### WHAT IS NEEDED
A line belongs in the answer only if it contains the word "agent"; copy every such line from the listing below.

[MATERIAL SUPPLIED — start]

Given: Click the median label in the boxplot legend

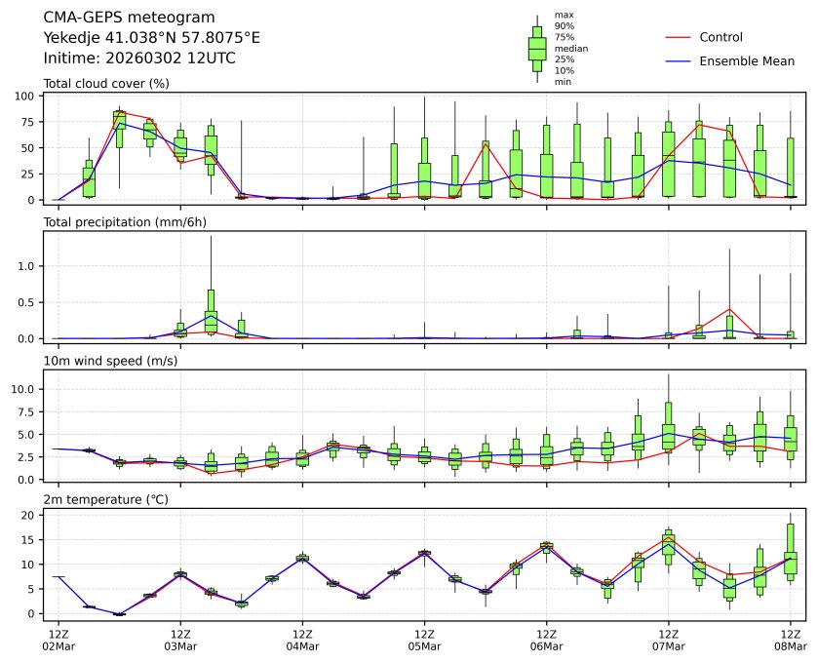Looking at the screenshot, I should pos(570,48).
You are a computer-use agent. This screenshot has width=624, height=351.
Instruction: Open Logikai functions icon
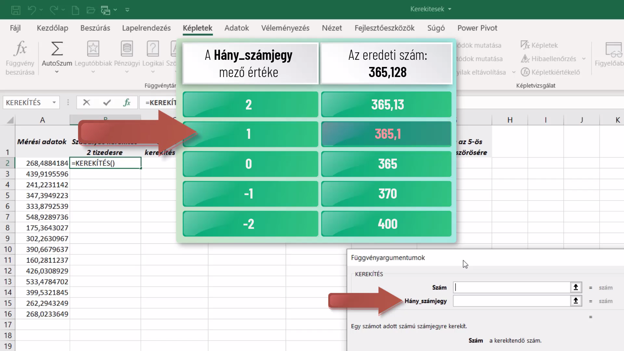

[MATERIAL SUPPLIED — finish]
[MATERIAL SUPPLIED — start]

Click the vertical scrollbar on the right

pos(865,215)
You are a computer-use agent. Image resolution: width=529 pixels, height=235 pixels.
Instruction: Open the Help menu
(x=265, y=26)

[MATERIAL SUPPLIED — finish]
[MATERIAL SUPPLIED — start]

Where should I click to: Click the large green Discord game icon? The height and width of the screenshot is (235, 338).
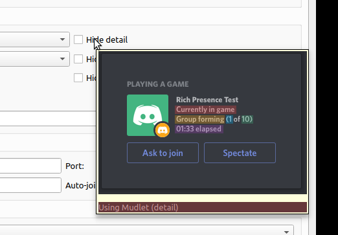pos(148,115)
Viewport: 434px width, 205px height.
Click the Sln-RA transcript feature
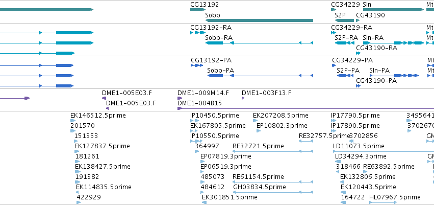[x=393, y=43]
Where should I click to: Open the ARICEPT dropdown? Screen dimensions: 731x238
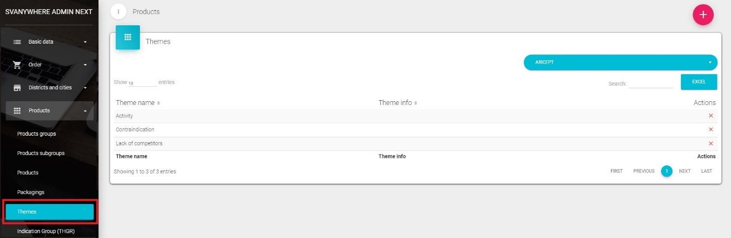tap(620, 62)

[MATERIAL SUPPLIED — finish]

### ANSWER TO THIS PROBLEM
You are a computer-use agent. This screenshot has width=624, height=351.
You are a computer-use agent. Image resolution: width=529 pixels, height=235 pixels.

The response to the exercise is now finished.